What did I learn from this? Don't trust anyone who sells seasoned wood to deliver it dry. One big rainstorm can soak the wood, and it won't burn until it dries out again. If you must by seasoned wood, plan on a month or two of additional drying before burning.


----------



## thombat4 (Nov 18, 2009)

One sure sign of seasoned wood is to inspect the ends for cracks and splits known as checks. Most seasoned wood also has a distinct grayish color to it.


----------



## TreePointer (Nov 18, 2009)

Some states/municipalities allow firewood sellers to use the term "seasoned" if the wood is cut, split, and drying for as little as 6 months. For many species of wood, this is too short. My northern red oak firewood will turn gray/black and show cracks within 6 months, but it isn't dry enough.

Ask the seller what species of wood it is and how long the wood has seasoned.

If you really want to know how dry the wood is, split a larger piece of the firewood and take a reading in the split with a *moisture meter*. A reading of about 20% or less should be good. I know of two firewood sellers who actually have a moisture meter with them to settle disputes.


----------



## mikenc (Nov 18, 2009)

I agree with tibikedad. Big difference in seasoned and dry wood. If wood gets rain it will soak up moisture like a sponge. Unsplit wood seems to take a lot longer to season, even with cracks on end inside will have a lot of moisture. Some people use moisture meters but still dosen't give reading of moisture content inside of wood unless you split it.


----------



## woodbooga (Nov 18, 2009)

At this late stage in the game, probably not what you want to hear - since it sounds like you buy your supply.

Two options:

-Purchase cut/split/dumped in spring. That way you'll be assured of how long it's had a chance to season. Preferably do business with a dealer you feel is trustworthy and will give you the straight dope

-Cut your own.
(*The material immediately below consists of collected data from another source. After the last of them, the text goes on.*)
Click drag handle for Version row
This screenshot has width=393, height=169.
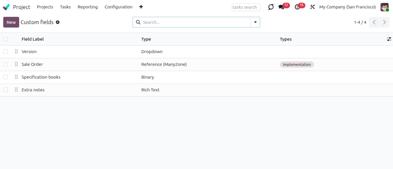[x=16, y=51]
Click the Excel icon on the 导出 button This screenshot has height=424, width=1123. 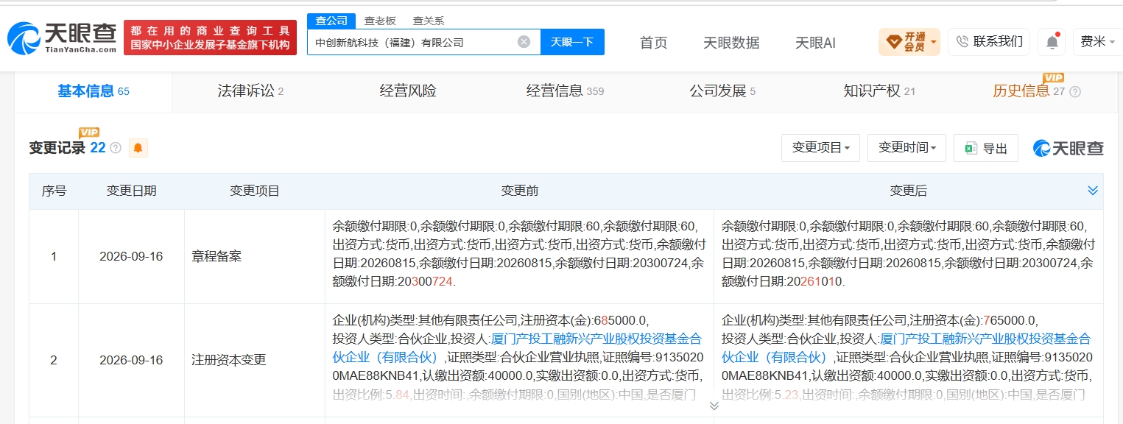[971, 148]
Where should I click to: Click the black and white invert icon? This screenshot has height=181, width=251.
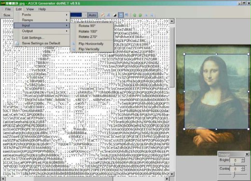click(115, 15)
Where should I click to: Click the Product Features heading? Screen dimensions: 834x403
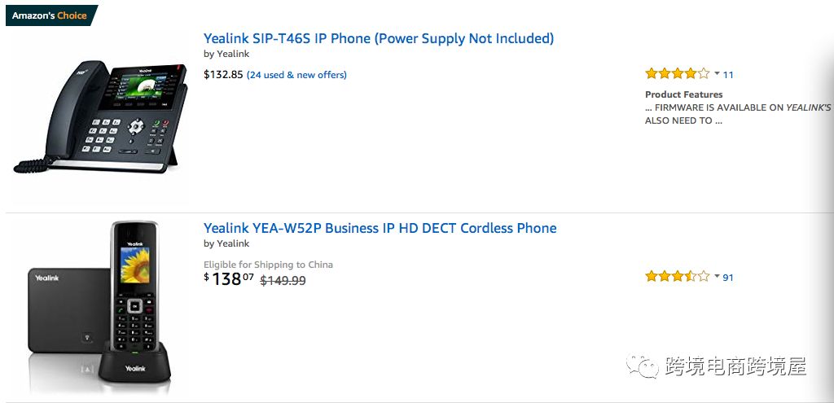[x=684, y=94]
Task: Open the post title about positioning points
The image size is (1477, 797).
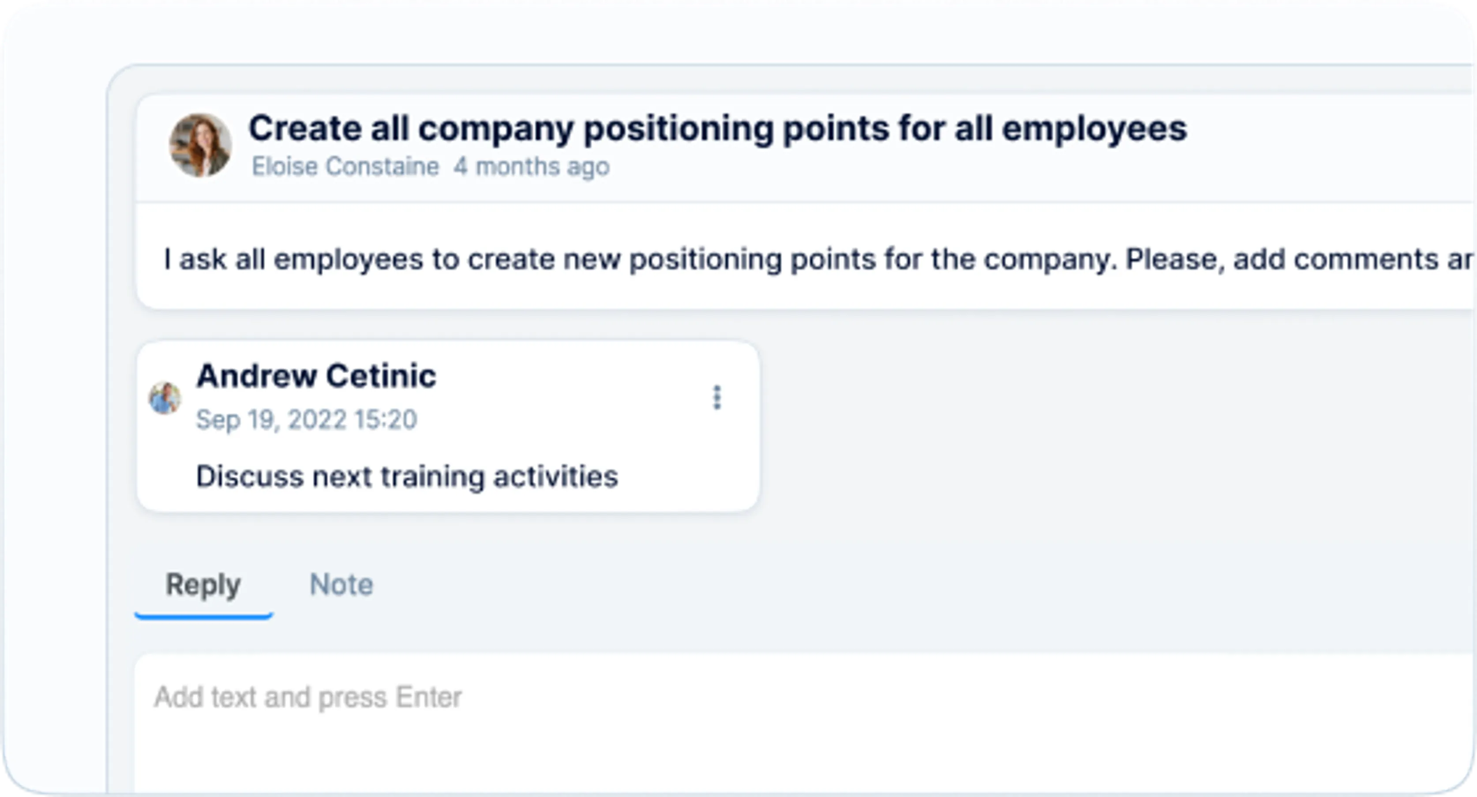Action: click(717, 128)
Again, you'll know when the tree was dropped, bucked to length, and split. 

BTW - seasoned doesn't necessarily mean dry. Seasoning is the process by which the 'green' moisture of the tree dissipates. In addition to my seasoned and dry supply in my barn, I have about 6 cords of fully seasoned wood that's soaked to the core outside and untarped from this past weekend's monsoon.

Also - with smooth-barked species like maple and beech: take a pocket knife and scrape away at the outer layer. If the cambium beneath is still green...well, you have green wood.


----------



## avalancher (Nov 18, 2009)

TreePointer said:


> I know of two firewood sellers who actually have a moisture meter with them to settle disputes.



Add a third one to your list, I carry a moisture meter in the glove box just for that reason.When delivering wood I invite the buyer to choose a stick at random from the back of the truck and I show him the results on the meter.Helps you avoid folks who have no clue as to how to start a fire and blame the delivery guy.


----------



## Streblerm (Nov 18, 2009)

I would have to agree that there is a world of difference between seasoned and dry. In my state seasoned legally means that it was cut down last season. Here is the definition direct from the dept of weights and measures:

(d) “Seasoned firewood.” The wood for fuel that has been air-dried and has a moisture content value that is less than or equal to fifty per cent.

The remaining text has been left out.